Lets say we have tons of data in which only year-months are relevant. We can have escalating levels of support depending on how much it really matters. The first level is to convert the data into a type the system already understands, in this case a LocalDate:

user> (:b (ds/->dataset
           data-maps
           {:parser-fn {:b [:packed-local-date
                            (fn [data]
                              (let [ym (java.time.YearMonth/parse (str data))]
                                (java.time.LocalDate/of (.getYear ym) (.getMonth ym) 1)))]
                              }}))
#tech.v3.dataset.column<packed-local-date>[10]
:b
[2021-12-01, 2021-12-01, 2021-12-01, 2021-12-01, 2021-12-01, 2021-12-01, 2021-12-01, 2021-12-01, 2021-12-01, 2021-12-01]

The second is to parse to year-months and accept our column type will just be :object -

user> (:b (ds/->dataset
           data-maps
           {:parser-fn {:b [:object
                            (fn [data]
                              (let [ym (java.time.YearMonth/parse (str data))]
                                ym))]
                              }}))
#tech.v3.dataset.column<object>[10]
:b
[2021-12, 2021-12, 2021-12, 2021-12, 2021-12, 2021-12, 2021-12, 2021-12, 2021-12, 2021-12]

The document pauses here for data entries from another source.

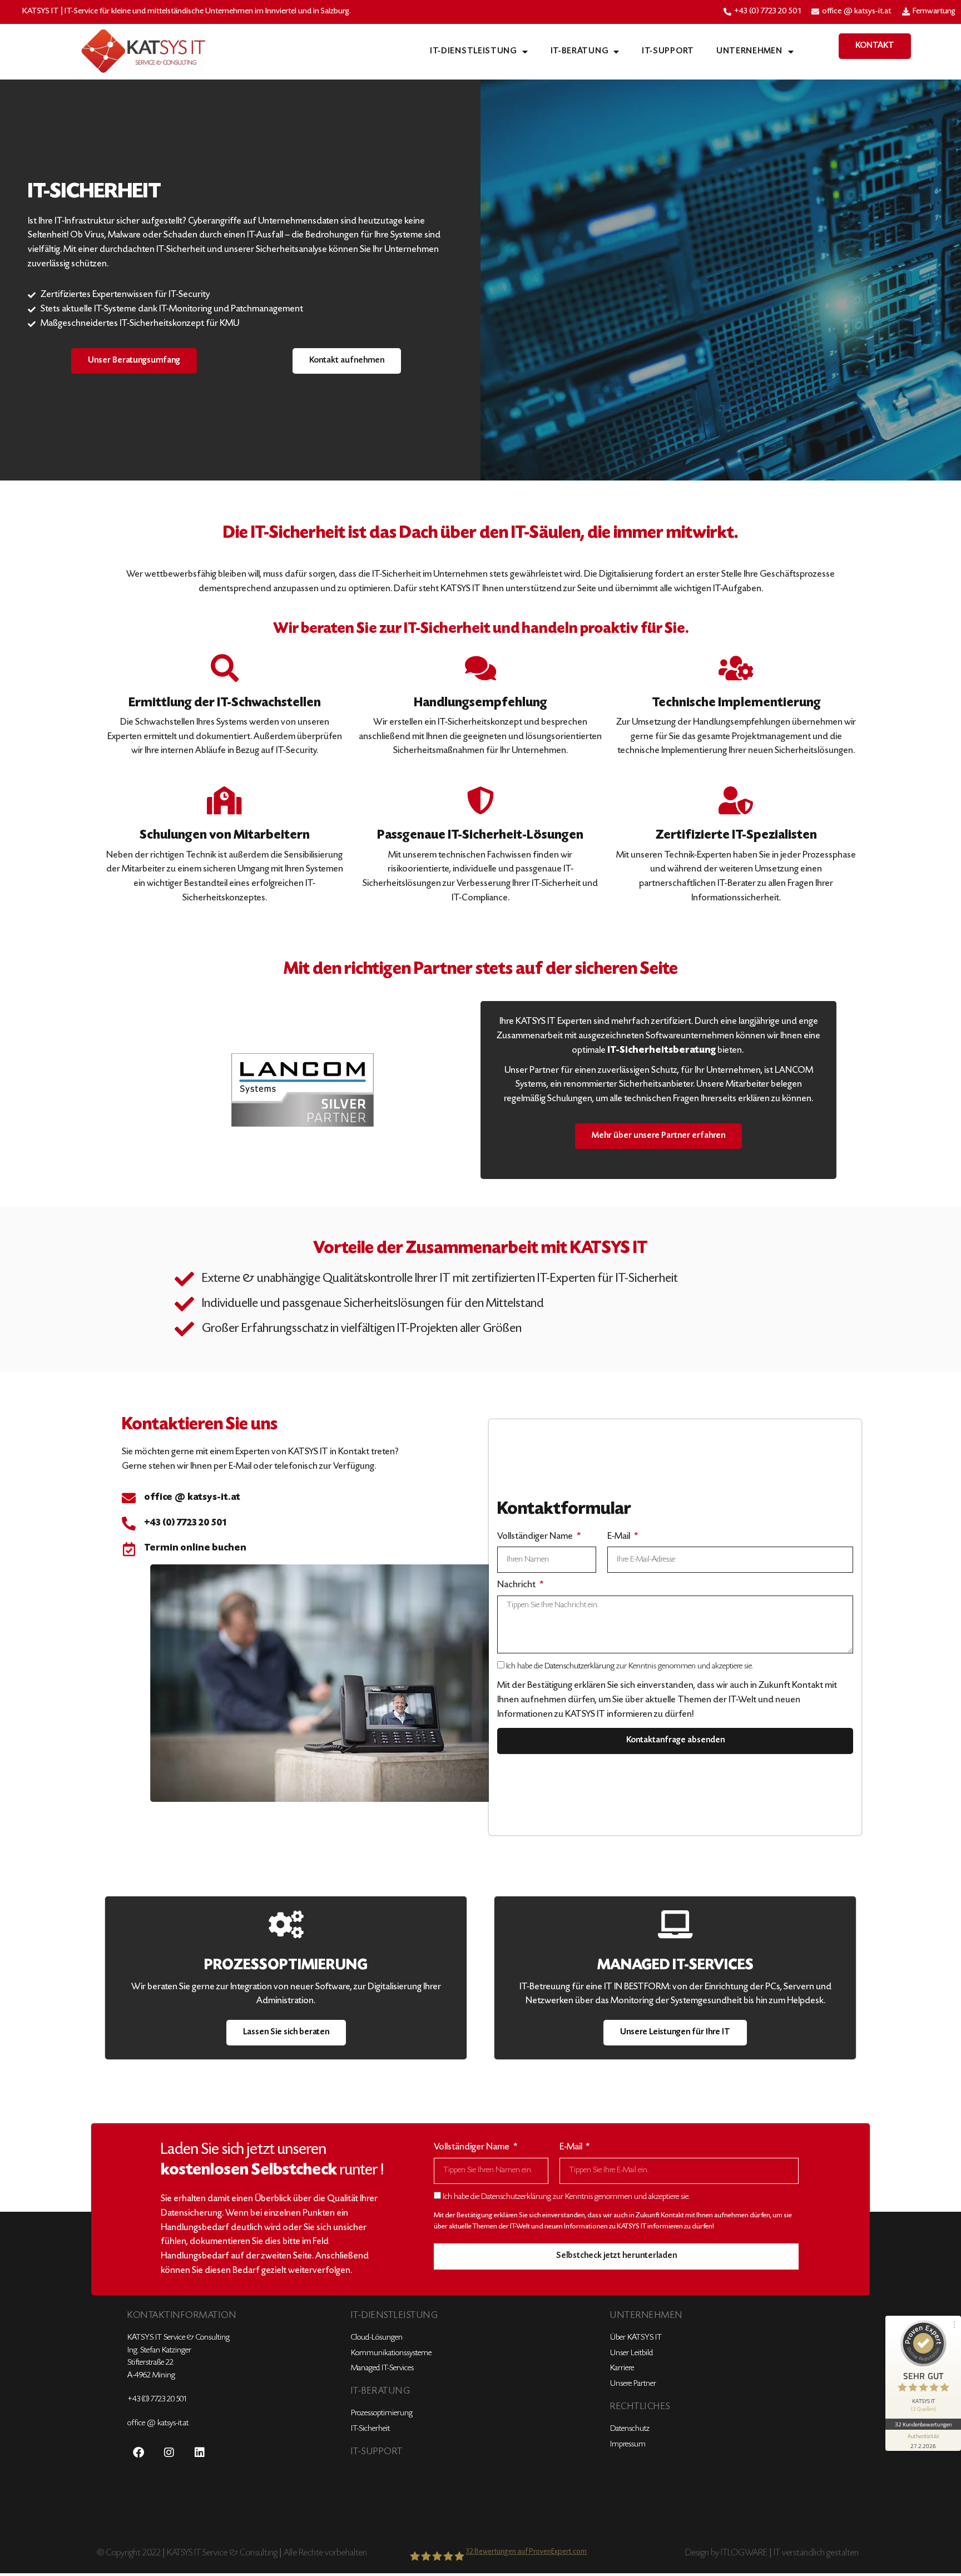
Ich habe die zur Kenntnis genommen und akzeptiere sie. (629, 1666)
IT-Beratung (579, 51)
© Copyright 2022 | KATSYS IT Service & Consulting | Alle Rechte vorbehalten (232, 2553)
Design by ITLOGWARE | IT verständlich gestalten (772, 2553)
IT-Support (668, 51)
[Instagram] (169, 2452)
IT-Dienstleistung (473, 51)
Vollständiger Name (535, 1537)
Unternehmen (749, 51)
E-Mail (619, 1537)
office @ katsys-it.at (192, 1497)
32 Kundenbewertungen (923, 2424)
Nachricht (517, 1585)
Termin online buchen (195, 1548)
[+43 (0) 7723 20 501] (129, 1523)
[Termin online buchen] (129, 1549)
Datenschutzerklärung (579, 1666)
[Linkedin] (200, 2452)
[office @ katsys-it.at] (129, 1498)
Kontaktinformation (181, 2316)
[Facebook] (138, 2452)
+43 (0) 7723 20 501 (185, 1523)
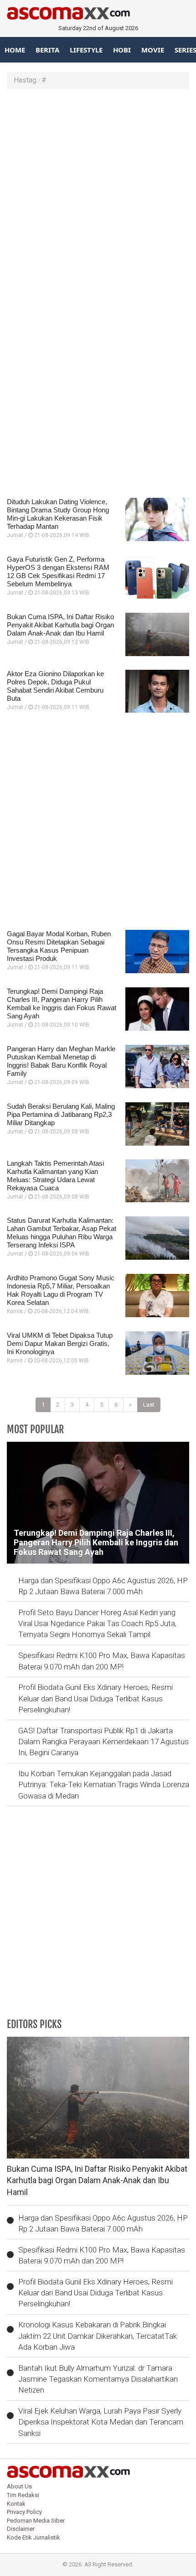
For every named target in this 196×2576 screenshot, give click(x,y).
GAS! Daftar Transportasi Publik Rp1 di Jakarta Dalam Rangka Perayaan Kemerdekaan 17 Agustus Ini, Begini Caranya (103, 1741)
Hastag (25, 80)
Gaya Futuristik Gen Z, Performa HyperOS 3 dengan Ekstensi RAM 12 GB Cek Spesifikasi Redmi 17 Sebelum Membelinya (58, 571)
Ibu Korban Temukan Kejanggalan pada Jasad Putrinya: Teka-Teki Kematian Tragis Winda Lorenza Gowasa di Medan (103, 1784)
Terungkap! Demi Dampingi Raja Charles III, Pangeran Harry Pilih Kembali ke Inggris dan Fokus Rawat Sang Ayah (61, 1003)
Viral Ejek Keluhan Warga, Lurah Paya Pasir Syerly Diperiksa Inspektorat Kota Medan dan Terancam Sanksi (100, 2422)
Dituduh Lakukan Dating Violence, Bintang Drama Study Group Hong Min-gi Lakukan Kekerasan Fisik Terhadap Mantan (58, 514)
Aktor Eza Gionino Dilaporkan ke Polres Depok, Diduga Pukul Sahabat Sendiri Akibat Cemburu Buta (55, 686)
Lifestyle (86, 49)
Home (15, 49)
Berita (47, 49)
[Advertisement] (98, 197)
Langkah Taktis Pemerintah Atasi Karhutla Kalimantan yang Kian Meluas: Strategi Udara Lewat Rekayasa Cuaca (55, 1175)
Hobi (122, 49)
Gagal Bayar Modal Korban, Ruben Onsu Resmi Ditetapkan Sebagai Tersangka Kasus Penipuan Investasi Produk (59, 946)
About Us (19, 2486)
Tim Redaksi (23, 2495)
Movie (152, 49)
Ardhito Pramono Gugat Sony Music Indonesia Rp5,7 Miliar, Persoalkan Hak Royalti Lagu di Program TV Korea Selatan (60, 1290)
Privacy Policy (24, 2511)
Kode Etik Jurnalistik (33, 2537)
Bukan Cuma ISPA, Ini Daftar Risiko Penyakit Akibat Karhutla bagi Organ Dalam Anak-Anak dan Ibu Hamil (60, 625)
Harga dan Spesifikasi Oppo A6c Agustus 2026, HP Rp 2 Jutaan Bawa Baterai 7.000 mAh (103, 1586)
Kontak (16, 2503)
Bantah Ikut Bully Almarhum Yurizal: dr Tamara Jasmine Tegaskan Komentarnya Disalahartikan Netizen (98, 2379)
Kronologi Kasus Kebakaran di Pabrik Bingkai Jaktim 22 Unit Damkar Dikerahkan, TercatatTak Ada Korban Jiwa (97, 2336)
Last (149, 1404)
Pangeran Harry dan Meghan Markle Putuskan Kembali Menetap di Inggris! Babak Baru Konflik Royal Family (61, 1061)
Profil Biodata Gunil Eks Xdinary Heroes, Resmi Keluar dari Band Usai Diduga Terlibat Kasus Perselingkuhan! (95, 1698)
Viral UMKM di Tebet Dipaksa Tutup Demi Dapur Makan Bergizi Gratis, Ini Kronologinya (60, 1343)
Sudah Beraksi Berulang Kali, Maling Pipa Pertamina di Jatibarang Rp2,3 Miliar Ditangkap (61, 1114)
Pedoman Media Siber (36, 2520)
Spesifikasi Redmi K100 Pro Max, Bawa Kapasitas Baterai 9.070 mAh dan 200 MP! (101, 1661)
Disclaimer (21, 2528)
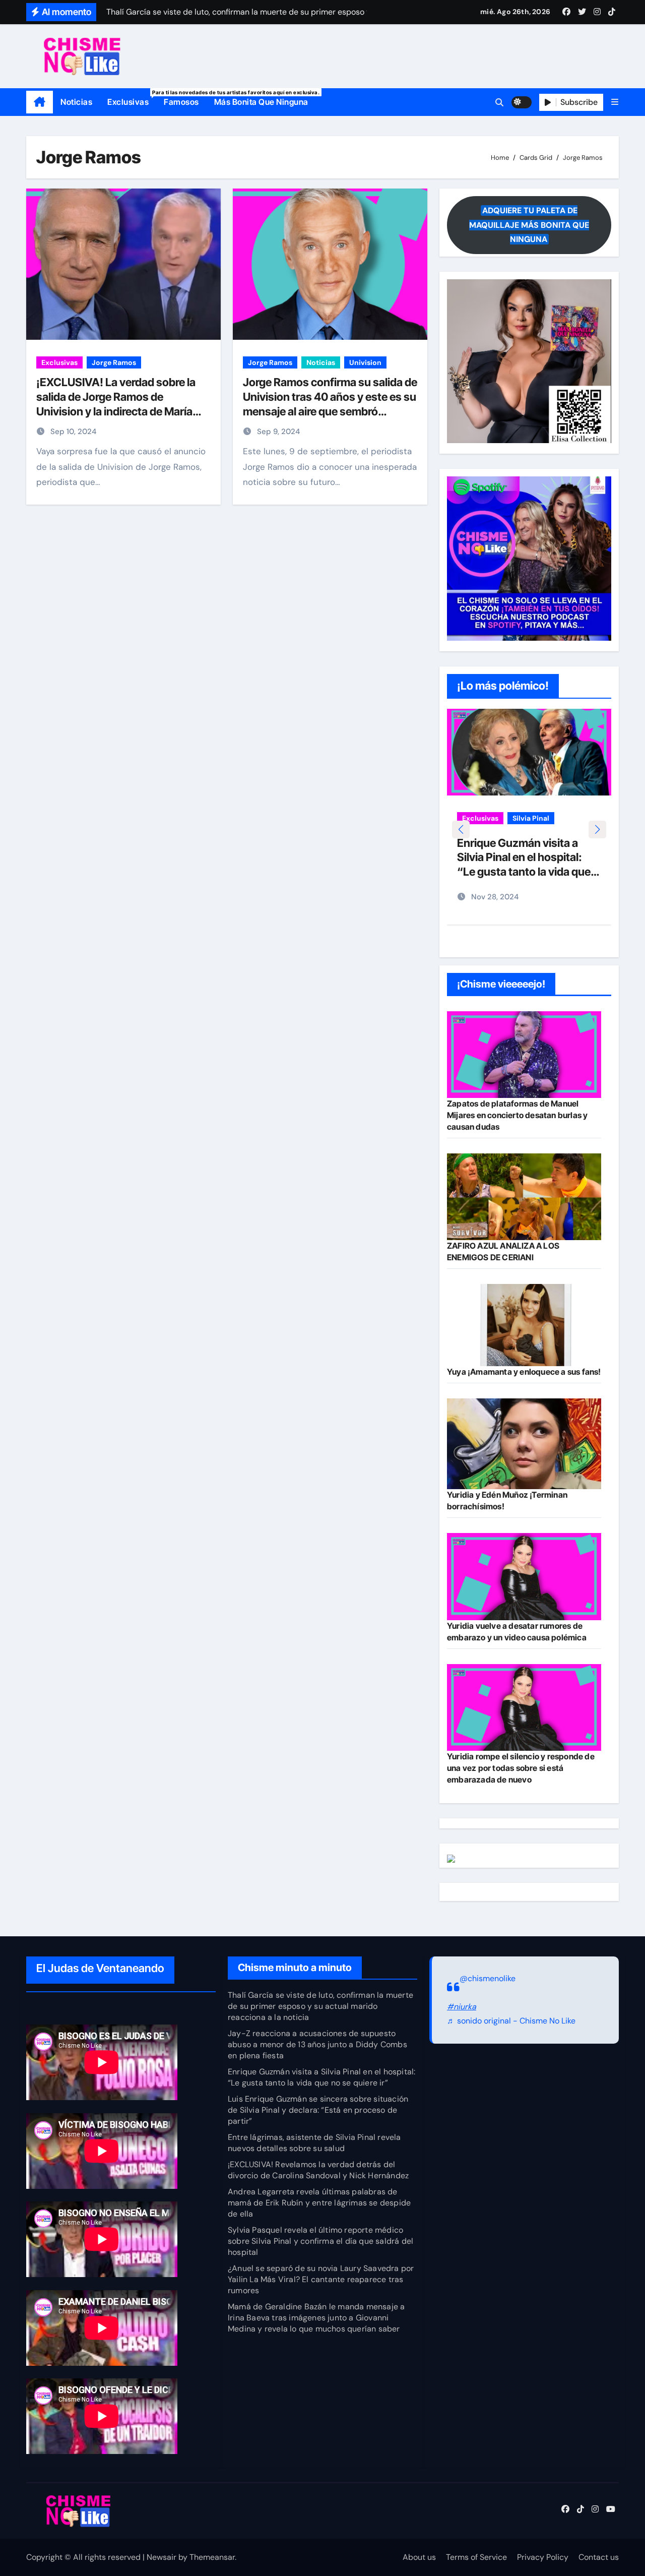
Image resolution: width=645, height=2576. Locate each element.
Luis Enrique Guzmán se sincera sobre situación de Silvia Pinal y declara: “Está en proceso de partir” (318, 2110)
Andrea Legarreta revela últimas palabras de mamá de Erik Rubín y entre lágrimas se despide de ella (319, 2202)
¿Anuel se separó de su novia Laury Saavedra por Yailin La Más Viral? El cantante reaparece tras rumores (321, 2279)
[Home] (39, 102)
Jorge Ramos (114, 362)
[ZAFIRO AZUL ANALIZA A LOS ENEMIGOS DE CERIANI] (524, 1196)
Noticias (76, 102)
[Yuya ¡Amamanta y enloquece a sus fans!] (524, 1325)
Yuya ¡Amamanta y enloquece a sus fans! (524, 1372)
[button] (615, 102)
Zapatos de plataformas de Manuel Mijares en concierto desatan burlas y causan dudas (517, 1115)
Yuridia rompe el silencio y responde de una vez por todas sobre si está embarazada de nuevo (521, 1768)
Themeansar (212, 2557)
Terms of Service (476, 2557)
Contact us (598, 2557)
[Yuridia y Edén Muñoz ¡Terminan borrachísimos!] (524, 1444)
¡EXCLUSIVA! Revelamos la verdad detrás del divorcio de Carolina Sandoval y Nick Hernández (318, 2170)
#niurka (461, 2006)
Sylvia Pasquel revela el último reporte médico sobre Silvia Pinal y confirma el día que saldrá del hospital (320, 2241)
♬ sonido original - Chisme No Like (511, 2021)
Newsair (161, 2557)
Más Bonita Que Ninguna (261, 102)
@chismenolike (487, 1978)
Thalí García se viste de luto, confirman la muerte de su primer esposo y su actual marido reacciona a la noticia (320, 2006)
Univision (365, 362)
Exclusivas (131, 98)
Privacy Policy (542, 2557)
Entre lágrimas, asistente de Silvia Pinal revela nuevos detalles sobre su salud (314, 2143)
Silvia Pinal (530, 818)
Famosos (181, 102)
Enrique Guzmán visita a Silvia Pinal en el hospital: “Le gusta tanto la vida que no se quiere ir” (321, 2077)
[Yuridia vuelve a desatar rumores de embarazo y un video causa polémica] (524, 1576)
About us (419, 2557)
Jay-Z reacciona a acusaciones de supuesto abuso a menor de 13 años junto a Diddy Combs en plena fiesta (317, 2044)
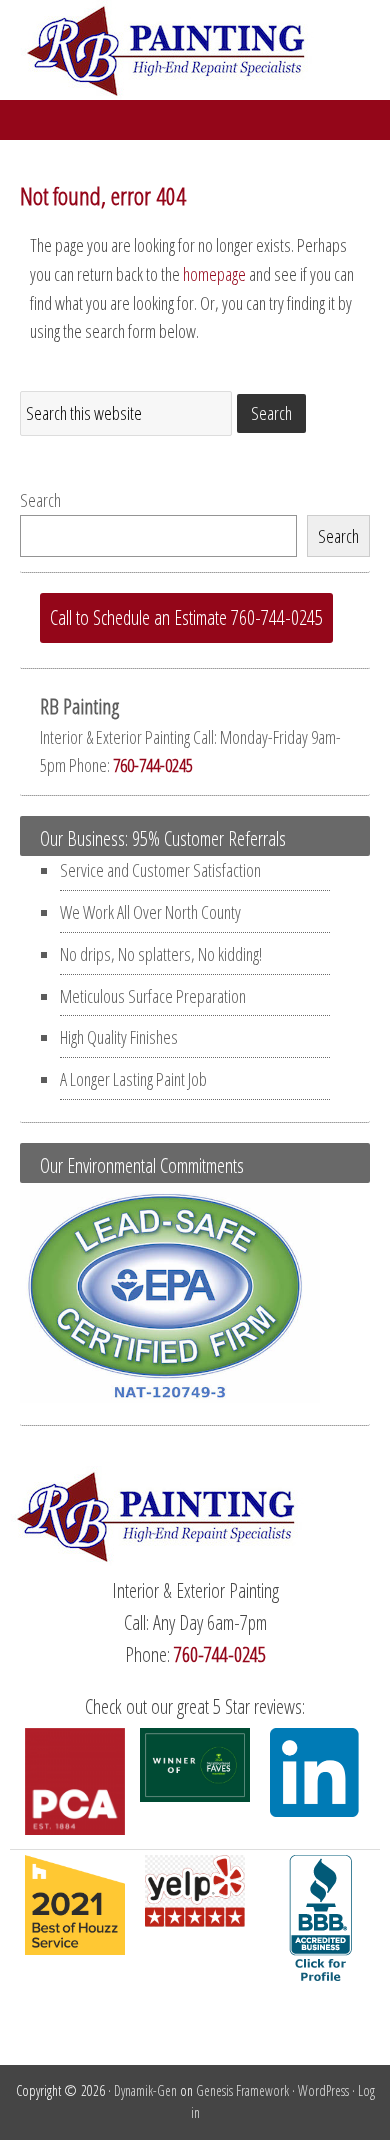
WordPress (323, 2090)
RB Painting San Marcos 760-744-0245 (195, 50)
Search (40, 500)
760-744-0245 (153, 765)
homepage (214, 274)
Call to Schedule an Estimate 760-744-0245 (186, 617)
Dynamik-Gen (145, 2090)
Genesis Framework (242, 2090)
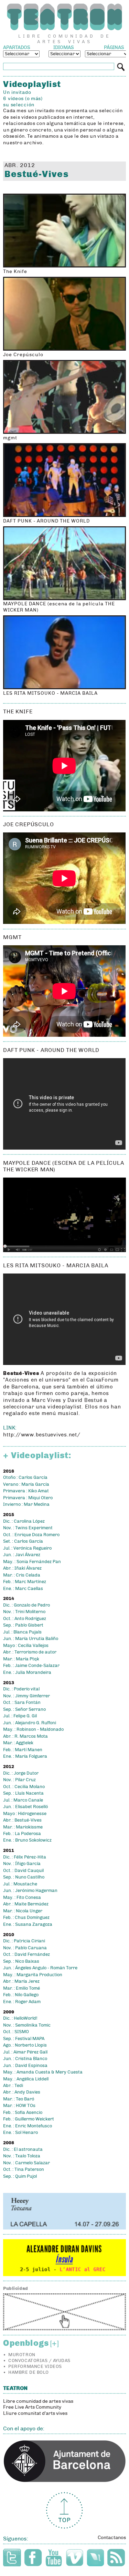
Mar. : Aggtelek (18, 1743)
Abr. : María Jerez (21, 1981)
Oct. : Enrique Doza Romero (31, 1535)
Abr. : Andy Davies (21, 2092)
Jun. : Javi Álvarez (21, 1555)
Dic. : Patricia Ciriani (24, 1941)
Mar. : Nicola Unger (22, 1911)
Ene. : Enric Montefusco (27, 2126)
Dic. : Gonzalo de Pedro (26, 1605)
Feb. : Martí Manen (22, 1750)
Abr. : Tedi (13, 2085)
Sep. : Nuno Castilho (23, 1877)
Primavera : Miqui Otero (28, 1498)
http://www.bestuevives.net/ (41, 1435)
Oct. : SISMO (16, 2032)
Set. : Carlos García (23, 1541)
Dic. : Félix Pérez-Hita (24, 1857)
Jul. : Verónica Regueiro (27, 1548)
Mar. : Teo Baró (18, 2099)
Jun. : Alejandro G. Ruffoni (29, 1723)
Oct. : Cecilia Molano (24, 1786)
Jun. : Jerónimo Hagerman (30, 1890)
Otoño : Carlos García (25, 1477)
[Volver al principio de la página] (64, 2510)
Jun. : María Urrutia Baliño (30, 1638)
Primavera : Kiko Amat (26, 1491)
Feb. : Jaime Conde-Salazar (31, 1665)
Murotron (21, 2355)
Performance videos (35, 2366)
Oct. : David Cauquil (23, 1870)
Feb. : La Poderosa (22, 1833)
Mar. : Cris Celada (21, 1575)
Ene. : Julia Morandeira (27, 1672)
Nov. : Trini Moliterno (24, 1611)
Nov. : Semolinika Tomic (27, 2025)
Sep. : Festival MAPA (23, 2038)
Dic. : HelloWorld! (20, 2018)
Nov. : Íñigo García (22, 1863)
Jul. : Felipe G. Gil (20, 1716)
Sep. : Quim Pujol (20, 2176)
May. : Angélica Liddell (26, 2079)
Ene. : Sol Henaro (20, 2132)
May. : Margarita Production (32, 1975)
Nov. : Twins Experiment (28, 1528)
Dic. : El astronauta (23, 2149)
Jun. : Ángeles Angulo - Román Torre (40, 1968)
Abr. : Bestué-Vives (22, 1820)
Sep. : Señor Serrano (24, 1709)
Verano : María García (26, 1484)
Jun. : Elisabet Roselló (25, 1806)
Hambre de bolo (28, 2372)
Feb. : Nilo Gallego (21, 1995)
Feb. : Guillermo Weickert (28, 2119)
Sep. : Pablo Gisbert (23, 1625)
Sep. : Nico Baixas (21, 1961)
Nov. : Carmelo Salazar (26, 2163)
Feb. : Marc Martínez (24, 1581)
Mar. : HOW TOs (19, 2105)
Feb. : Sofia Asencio (22, 2112)
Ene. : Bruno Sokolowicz (27, 1840)
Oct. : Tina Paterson (23, 2169)
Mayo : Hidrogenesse (24, 1813)
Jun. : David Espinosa (25, 2065)
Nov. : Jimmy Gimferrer (26, 1696)
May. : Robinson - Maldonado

Third, we can extend the type system to support year month's as object datatypes. This is only slightly better than base object support but it does allow us to ensure we can make containers with only YearMonth or nil objects in them:

user> (casting/add-object-datatype! :year-month java.time.YearMonth)
:ok
user> (:b (ds/->dataset
           data-maps
           {:parser-fn {:b [:year-month
                            (fn [data]
                              (let [ym (java.time.YearMonth/parse (str data))]
                                ym))]
                              }}))
#tech.v3.dataset.column<year-month>[10]
:b
[2021-12, 2021-12, 2021-12, 2021-12, 2021-12, 2021-12, 2021-12, 2021-12, 2021-12, 2021-12]

And finally we could implement packing for this type. This means we could store year-month as perhaps 32-bit integer epoch-months or something like that. We won't demonstrate this as it is tedious but the example in datetime/packing.clj may be sufficient to show how to do this - if not let us know on Zulip or drop me an email.